Mieux coller les financements aux réalités du terrain. C’est un des défis majeurs discutés durant la récente visite de travail, effectuée par une délégation de la Banque européenne d’investissement (BEI), auprès des autorités malgaches vers la fin du mois de février. La partie malgache avait surtout plaidé pour l’ajustement de ces financements aux réalités techniques, climatiques et économiques du pays, selon ce qu’avait rapporté le ministère de l’Économie et des finances.
La BEI avait alors pu effectuer un examen approfondi de son portefeuille de projets à Madagascar, notamment dans les secteurs eau, énergie et infrastructures routières. Selon le ministère des Finances, la BEI avait déjà engagé plus de 546 millions de dollars dans ces secteurs. Le taux de décaissement global n’avoisine toutefois que 51%, d’après ce département.
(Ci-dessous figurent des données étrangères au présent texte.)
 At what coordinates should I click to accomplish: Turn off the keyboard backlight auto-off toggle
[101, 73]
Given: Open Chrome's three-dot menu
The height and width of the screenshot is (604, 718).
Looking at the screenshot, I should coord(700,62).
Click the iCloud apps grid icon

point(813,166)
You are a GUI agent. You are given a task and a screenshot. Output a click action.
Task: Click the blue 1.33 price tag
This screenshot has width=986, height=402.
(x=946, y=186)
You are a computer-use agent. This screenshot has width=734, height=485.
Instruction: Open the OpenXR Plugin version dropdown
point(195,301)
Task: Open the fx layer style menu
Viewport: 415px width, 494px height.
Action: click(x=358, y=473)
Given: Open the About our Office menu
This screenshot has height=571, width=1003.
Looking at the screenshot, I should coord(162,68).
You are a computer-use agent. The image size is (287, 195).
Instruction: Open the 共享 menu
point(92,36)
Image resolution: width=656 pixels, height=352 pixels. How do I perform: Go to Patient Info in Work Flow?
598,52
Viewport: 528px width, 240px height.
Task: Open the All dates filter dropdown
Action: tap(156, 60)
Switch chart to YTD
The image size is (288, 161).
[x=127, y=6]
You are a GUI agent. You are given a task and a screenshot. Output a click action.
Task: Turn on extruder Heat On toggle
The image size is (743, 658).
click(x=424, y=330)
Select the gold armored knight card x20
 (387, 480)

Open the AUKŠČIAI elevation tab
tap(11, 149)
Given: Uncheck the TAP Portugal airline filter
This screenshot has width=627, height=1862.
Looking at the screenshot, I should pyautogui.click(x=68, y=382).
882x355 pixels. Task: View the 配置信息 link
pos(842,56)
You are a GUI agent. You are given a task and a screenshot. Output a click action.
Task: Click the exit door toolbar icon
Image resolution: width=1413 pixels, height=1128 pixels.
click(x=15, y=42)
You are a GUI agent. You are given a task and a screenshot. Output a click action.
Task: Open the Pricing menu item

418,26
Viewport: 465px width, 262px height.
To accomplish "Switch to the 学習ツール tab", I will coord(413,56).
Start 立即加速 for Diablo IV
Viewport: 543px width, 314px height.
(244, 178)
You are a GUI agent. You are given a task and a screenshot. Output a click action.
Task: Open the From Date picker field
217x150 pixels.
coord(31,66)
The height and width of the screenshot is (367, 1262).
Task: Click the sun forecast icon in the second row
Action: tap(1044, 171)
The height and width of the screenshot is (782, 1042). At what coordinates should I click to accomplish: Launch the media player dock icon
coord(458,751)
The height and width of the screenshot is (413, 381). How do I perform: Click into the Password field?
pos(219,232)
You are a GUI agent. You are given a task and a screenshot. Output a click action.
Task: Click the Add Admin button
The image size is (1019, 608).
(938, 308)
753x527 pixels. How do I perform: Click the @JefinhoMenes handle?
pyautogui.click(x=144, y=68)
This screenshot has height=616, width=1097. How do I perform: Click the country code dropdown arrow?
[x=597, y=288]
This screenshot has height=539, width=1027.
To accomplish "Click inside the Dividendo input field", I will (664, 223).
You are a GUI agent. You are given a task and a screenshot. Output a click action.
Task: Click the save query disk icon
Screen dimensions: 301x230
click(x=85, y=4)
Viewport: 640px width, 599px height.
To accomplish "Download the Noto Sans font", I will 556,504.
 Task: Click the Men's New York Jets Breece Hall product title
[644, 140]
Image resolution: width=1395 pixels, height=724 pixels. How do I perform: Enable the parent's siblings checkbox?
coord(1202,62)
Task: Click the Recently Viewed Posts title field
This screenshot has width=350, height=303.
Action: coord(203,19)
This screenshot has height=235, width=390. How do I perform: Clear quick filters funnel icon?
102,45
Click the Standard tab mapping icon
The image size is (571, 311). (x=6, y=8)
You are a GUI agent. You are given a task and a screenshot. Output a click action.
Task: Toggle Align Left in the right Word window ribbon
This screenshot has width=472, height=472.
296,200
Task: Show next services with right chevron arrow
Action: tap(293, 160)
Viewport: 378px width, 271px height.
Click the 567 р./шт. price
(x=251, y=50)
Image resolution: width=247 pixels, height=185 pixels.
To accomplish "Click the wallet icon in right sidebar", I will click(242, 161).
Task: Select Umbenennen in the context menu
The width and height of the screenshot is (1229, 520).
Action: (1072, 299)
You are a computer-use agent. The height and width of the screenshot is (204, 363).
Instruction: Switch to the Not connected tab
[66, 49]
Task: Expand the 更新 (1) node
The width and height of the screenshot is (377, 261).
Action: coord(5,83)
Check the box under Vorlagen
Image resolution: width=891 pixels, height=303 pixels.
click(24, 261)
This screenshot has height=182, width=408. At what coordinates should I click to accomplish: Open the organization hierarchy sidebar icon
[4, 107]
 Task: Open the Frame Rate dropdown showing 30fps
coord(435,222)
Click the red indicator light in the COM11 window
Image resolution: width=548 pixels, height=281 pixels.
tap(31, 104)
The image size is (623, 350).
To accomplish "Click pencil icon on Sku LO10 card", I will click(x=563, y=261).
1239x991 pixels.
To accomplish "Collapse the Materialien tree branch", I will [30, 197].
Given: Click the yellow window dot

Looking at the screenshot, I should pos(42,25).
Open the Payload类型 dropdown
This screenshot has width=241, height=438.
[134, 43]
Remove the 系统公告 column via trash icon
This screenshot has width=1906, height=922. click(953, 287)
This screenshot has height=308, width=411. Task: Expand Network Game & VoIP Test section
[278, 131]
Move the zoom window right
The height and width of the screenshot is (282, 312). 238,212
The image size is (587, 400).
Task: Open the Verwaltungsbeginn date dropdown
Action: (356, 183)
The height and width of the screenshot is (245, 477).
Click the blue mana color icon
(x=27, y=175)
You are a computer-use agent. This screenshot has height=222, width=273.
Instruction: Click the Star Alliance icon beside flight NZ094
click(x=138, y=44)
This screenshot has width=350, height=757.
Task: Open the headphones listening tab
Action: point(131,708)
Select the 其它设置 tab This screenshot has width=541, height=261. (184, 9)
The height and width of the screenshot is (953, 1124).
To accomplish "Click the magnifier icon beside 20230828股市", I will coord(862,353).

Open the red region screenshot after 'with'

Ce qui, selon se ministère, appelle à une mobilisation renforcée pour optimiser l’absorption des ressources disponibles.
Le partenariat entre Madagascar et la BEI entend alors s’attaquer à trois défis opérationnels majeurs, dont le premier concerne la simplification des conditions préalables au déblocage des fonds. Mais il y a également l‘accélération des indemnisations sociales pour libérer les emprises de chantier ainsi qu’une flexibilité accrue des budgets face aux chocs climatiques et économiques. Les deux parties privilégient ainsi une synchronisation rigoureuse entre l’avancement concret des travaux et leur traitement financier.
Pour y parvenir, l’orientation stratégique repose sur une coordination interinstitutionnelle renforcée et une anticipation des blocages dès la phase de négociation. Et ce, tout en sécurisant les contreparties nationales et en explorant des financements additionnels pour garantir l’achèvement des objectifs initiaux.
Le portefeuille de la BEI à Madagascar, couvrant la période de 1959 à 2025, s’élève à un financement total de 966,9 millions d’euros répartis sur 56 transactions. Son soutien à la Grande île est diversifié, mais se concentre prioritairement sur les infrastructures lourdes et le développement industriel. Les secteurs du transport (303,7 millions d’euros), de l’industrie (287,9 millions) et de l’énergie (191,8 millions d’euros) captent la grande majorité des fonds, comme détaillé par cette institution financière européenne sur son site officiel.